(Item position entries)

^^^^^^^^^^^^^^^^

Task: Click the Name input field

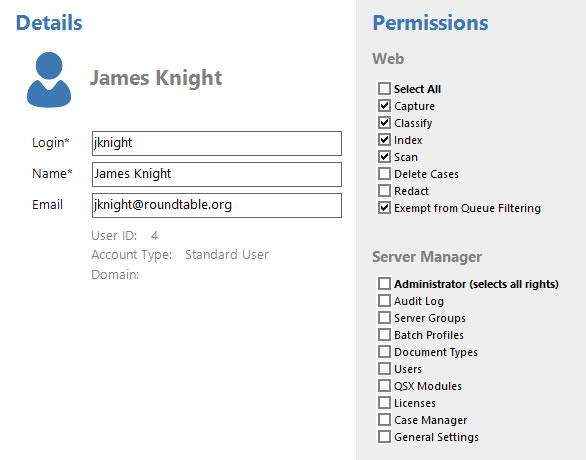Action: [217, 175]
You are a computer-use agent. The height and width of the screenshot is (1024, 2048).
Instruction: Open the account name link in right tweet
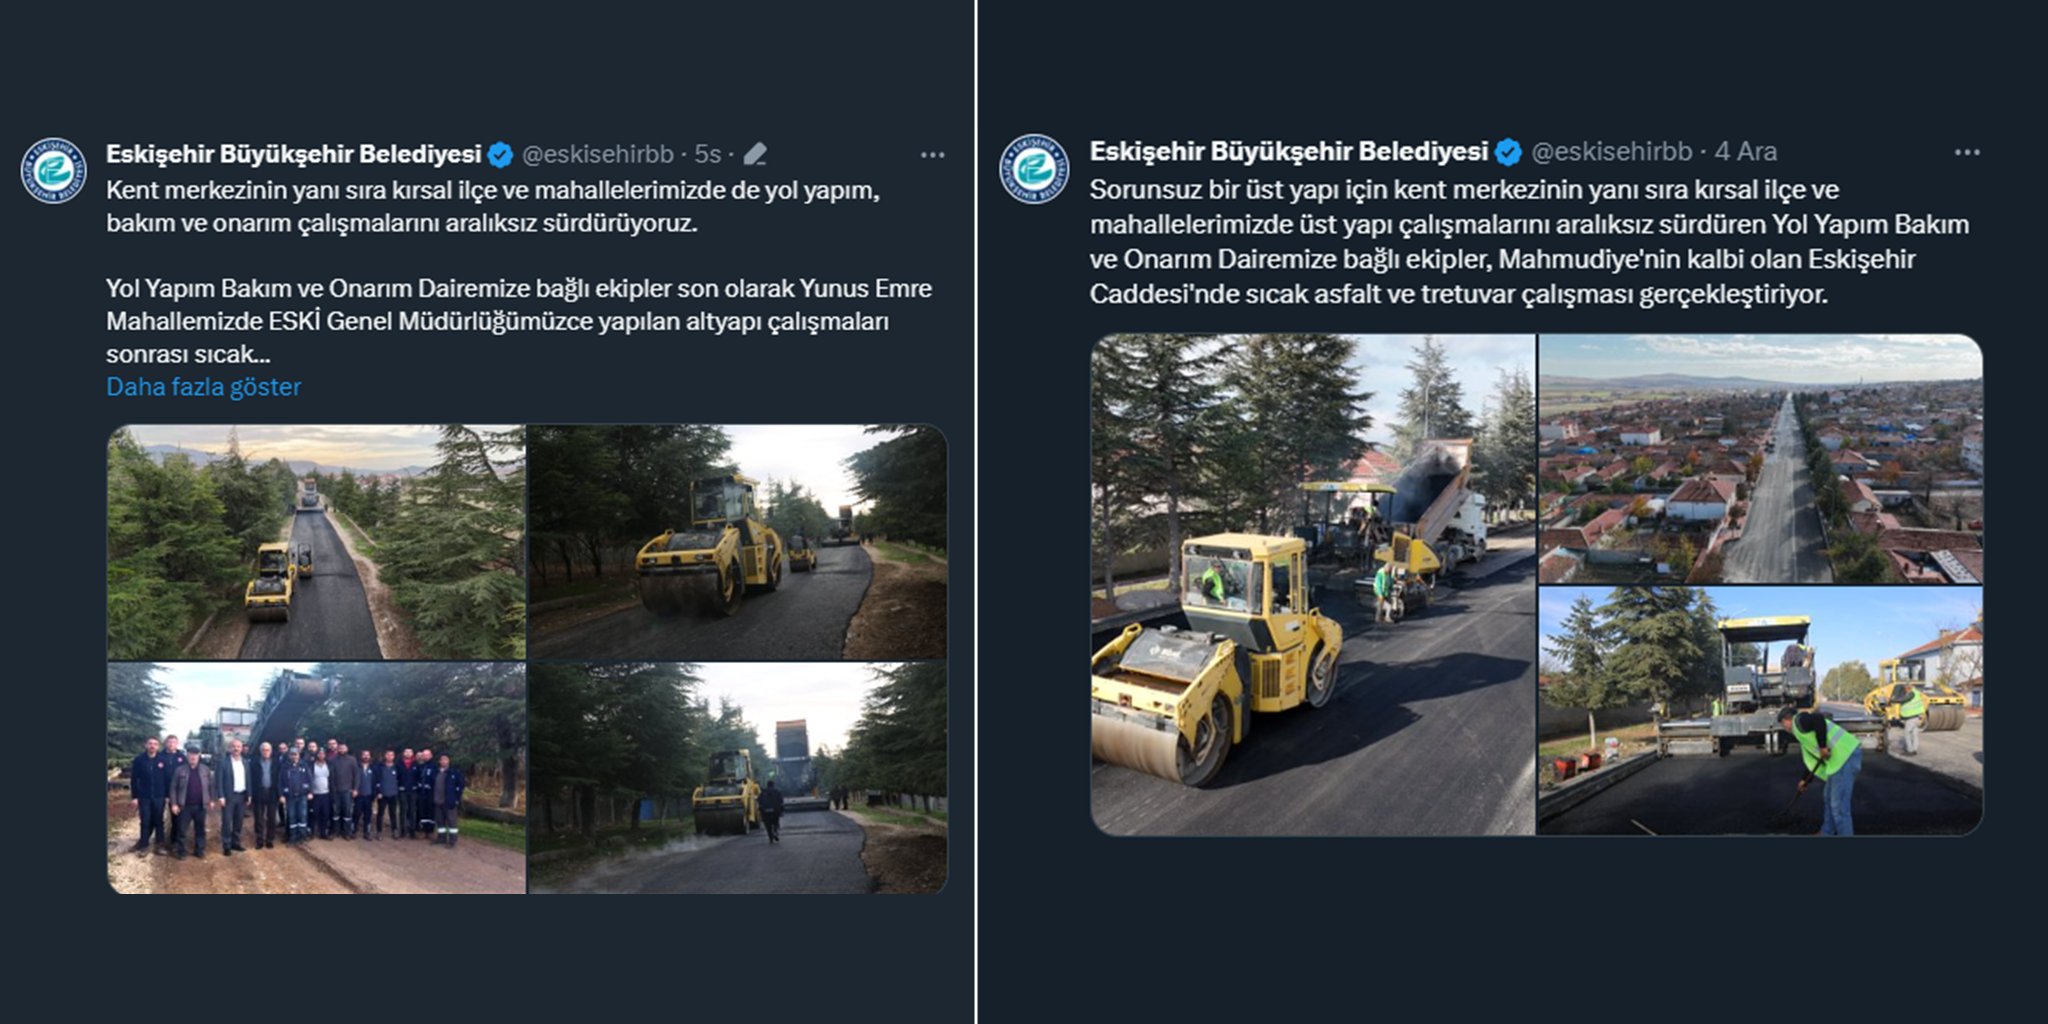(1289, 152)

^^^^^^^^^^^^^^^^

* OBJECTIVE *
Convert the lines from the one containing "You are a computer-use" through the end of the records into a JSON list of strings, one string per line, with blank lines skipped. Leave the pictures out of the answer.

* ANSWER FOR THE TASK *
[
  "You are a computer-use agent. The height and width of the screenshot is (1024, 2048).",
  "Instruction: Open the account name link in right tweet",
  "(1289, 152)"
]